An in-year admission application is one that is made outside of the normal time of transfer between schools, for example when a family moves house part way through a school year.
Local authorities are still required to co-ordinate admission applications in the normal admissions round.
Your academy should say on its website that it is receiving and deciding in-year applications.
Your academy should say on its website that it is receiving and deciding in-year applications from 1 September 2013, if it plans to do so. Your academy can also continue to use the local authority to co-ordinate in-year admission if this suits local circumstances better.
Your academy must also:
- allocate places on the basis of the published over-subscription criteria
- inform local authorities of all applications and their outcome
- inform parents of their right of appeal against the refusal of a place
- comply with the code, paying particular attention to chapter 3
- participate fully in locally agreed fair access protocols
You can read more about fair access protocols and the Secretary of State’s powers to direct an academy to admit a child following an application from a local authority on GOV.UK.
Academy admission appeals
Any applicant refused a place at a maintained school or an academy has a right of appeal to an independent appeal panel established by the admission authority for that school. Admission authorities must publish their appeals timetable on their website by 28 February 2018.
Information about admission appeals can be found on GOV.UK.
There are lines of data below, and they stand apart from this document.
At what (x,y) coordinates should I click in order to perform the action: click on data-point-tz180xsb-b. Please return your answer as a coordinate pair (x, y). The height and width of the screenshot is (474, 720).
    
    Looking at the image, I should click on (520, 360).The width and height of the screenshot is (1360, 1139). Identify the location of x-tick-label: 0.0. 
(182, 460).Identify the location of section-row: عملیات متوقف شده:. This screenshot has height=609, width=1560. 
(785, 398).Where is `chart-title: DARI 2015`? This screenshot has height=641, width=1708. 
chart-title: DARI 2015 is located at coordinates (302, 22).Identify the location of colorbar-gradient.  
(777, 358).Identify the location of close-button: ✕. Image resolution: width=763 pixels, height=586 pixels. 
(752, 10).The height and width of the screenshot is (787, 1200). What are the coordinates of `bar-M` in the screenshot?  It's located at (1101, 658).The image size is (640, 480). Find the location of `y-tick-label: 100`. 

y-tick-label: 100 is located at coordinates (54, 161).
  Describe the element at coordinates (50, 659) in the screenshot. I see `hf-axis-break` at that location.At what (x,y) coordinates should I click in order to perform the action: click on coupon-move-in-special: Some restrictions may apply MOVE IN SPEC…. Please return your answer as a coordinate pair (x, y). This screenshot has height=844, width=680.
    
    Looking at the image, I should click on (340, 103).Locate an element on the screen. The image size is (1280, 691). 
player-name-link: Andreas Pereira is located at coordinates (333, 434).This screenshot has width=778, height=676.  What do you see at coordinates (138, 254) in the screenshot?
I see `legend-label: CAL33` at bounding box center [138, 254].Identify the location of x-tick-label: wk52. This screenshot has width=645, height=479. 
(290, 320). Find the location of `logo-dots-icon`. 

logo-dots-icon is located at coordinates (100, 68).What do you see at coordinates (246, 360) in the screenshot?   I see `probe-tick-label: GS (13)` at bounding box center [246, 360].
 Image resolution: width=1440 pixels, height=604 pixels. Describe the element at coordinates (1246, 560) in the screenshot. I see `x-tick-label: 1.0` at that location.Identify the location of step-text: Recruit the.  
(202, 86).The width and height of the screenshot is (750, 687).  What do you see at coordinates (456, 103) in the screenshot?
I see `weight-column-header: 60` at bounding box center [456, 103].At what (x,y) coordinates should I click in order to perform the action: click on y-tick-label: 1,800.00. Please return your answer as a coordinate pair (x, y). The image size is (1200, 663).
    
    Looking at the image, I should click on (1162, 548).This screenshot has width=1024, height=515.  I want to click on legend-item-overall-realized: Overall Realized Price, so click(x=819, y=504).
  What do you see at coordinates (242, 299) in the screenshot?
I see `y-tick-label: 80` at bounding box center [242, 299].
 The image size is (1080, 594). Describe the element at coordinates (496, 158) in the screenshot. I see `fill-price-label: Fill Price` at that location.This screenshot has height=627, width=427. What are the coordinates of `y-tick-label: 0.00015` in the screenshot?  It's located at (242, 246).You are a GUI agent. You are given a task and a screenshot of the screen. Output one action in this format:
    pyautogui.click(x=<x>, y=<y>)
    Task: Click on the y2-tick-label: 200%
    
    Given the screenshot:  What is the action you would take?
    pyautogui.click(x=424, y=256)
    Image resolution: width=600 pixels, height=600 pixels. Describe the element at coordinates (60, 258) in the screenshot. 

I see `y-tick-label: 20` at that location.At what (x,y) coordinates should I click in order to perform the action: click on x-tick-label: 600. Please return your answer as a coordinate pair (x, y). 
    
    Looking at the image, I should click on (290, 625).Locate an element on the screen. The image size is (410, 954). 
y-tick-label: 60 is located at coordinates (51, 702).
Academy admission appeals complaints
Education and Skills Funding Agency (ESFA) receives any complaint made by an applicant about the way admissions appeals are carried out at academies, free schools, university technical colleges and studio schools.
ESFA has reviewed the complaints it received in 2014 about independent appeal panels (IAPs) and has set out the review findings and some suggestions to help you make sure that future appeals comply with the School Admission Appeals Code.
Many of the findings are easily addressed and will reduce the risk of future complaints. Examples include making sure clerks’ records of appeal hearings are full and legible and providing plain English decision letters that clearly explain why the appeal was unsuccessful.
In order to avoid these and other common pitfalls during future rounds of appeals, ESFA strongly advises you to read the review findings and discuss these with your clerking service.
We have also produced a factsheet to help parents understand the types of admission appeals complaints the ESFA can investigate. We ask that clerks include a copy of the factsheet (or a link) with the panel’s decision letter.